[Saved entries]
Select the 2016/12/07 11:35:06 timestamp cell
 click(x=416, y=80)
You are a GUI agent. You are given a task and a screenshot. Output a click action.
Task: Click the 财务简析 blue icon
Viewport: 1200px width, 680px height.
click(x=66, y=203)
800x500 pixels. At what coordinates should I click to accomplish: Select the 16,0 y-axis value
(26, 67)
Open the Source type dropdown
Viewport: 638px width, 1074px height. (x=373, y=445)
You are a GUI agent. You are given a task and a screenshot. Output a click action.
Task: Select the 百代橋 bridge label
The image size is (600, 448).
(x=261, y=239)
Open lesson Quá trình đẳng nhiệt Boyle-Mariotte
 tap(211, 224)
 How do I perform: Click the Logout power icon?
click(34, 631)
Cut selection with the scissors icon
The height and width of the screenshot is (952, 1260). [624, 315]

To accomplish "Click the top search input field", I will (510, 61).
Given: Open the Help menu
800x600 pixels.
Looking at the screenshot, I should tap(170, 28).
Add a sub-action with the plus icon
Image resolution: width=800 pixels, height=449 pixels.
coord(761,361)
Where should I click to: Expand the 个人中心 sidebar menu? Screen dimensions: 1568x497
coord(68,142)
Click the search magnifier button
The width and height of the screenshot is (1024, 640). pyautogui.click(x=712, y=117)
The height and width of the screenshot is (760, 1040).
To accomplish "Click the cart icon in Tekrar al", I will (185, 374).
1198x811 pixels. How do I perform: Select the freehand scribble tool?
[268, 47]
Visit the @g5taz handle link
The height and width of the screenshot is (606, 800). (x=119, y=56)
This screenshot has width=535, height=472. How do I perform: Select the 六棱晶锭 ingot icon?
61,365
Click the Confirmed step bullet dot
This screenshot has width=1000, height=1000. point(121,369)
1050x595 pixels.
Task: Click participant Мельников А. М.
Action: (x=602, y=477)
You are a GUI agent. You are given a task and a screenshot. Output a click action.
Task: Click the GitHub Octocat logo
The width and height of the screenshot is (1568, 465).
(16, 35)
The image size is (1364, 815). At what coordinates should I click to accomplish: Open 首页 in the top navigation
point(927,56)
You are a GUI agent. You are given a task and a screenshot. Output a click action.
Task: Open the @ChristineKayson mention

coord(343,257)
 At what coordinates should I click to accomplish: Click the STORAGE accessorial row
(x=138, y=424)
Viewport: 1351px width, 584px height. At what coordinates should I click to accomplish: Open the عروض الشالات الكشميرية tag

> **Required work**: Word for word, repeat every entry listed above.

> **Output below**:
Select the 2016/12/07 11:35:06 timestamp cell
 click(x=416, y=80)
You are a GUI agent. You are given a task and a screenshot. Output a click action.
Task: Click the 财务简析 blue icon
Viewport: 1200px width, 680px height.
click(x=66, y=203)
800x500 pixels. At what coordinates should I click to accomplish: Select the 16,0 y-axis value
(26, 67)
Open the Source type dropdown
Viewport: 638px width, 1074px height. (x=373, y=445)
You are a GUI agent. You are given a task and a screenshot. Output a click action.
Task: Select the 百代橋 bridge label
The image size is (600, 448).
(x=261, y=239)
Open lesson Quá trình đẳng nhiệt Boyle-Mariotte
 tap(211, 224)
 How do I perform: Click the Logout power icon?
click(34, 631)
Cut selection with the scissors icon
The height and width of the screenshot is (952, 1260). [624, 315]

To accomplish "Click the top search input field", I will (510, 61).
Given: Open the Help menu
800x600 pixels.
Looking at the screenshot, I should tap(170, 28).
Add a sub-action with the plus icon
Image resolution: width=800 pixels, height=449 pixels.
coord(761,361)
Where should I click to: Expand the 个人中心 sidebar menu? Screen dimensions: 1568x497
coord(68,142)
Click the search magnifier button
The width and height of the screenshot is (1024, 640). pyautogui.click(x=712, y=117)
The height and width of the screenshot is (760, 1040).
To accomplish "Click the cart icon in Tekrar al", I will (185, 374).
1198x811 pixels. How do I perform: Select the freehand scribble tool?
[268, 47]
Visit the @g5taz handle link
The height and width of the screenshot is (606, 800). (x=119, y=56)
This screenshot has width=535, height=472. How do I perform: Select the 六棱晶锭 ingot icon?
61,365
Click the Confirmed step bullet dot
This screenshot has width=1000, height=1000. point(121,369)
1050x595 pixels.
Task: Click participant Мельников А. М.
Action: (x=602, y=477)
You are a GUI agent. You are given a task and a screenshot. Output a click action.
Task: Click the GitHub Octocat logo
The width and height of the screenshot is (1568, 465).
(16, 35)
The image size is (1364, 815). At what coordinates should I click to accomplish: Open 首页 in the top navigation
point(927,56)
You are a GUI agent. You are given a task and a screenshot. Output a click action.
Task: Open the @ChristineKayson mention

coord(343,257)
 At what coordinates should I click to accomplish: Click the STORAGE accessorial row
(x=138, y=424)
Viewport: 1351px width, 584px height. At what coordinates should I click to accomplish: Open the عروض الشالات الكشميرية tag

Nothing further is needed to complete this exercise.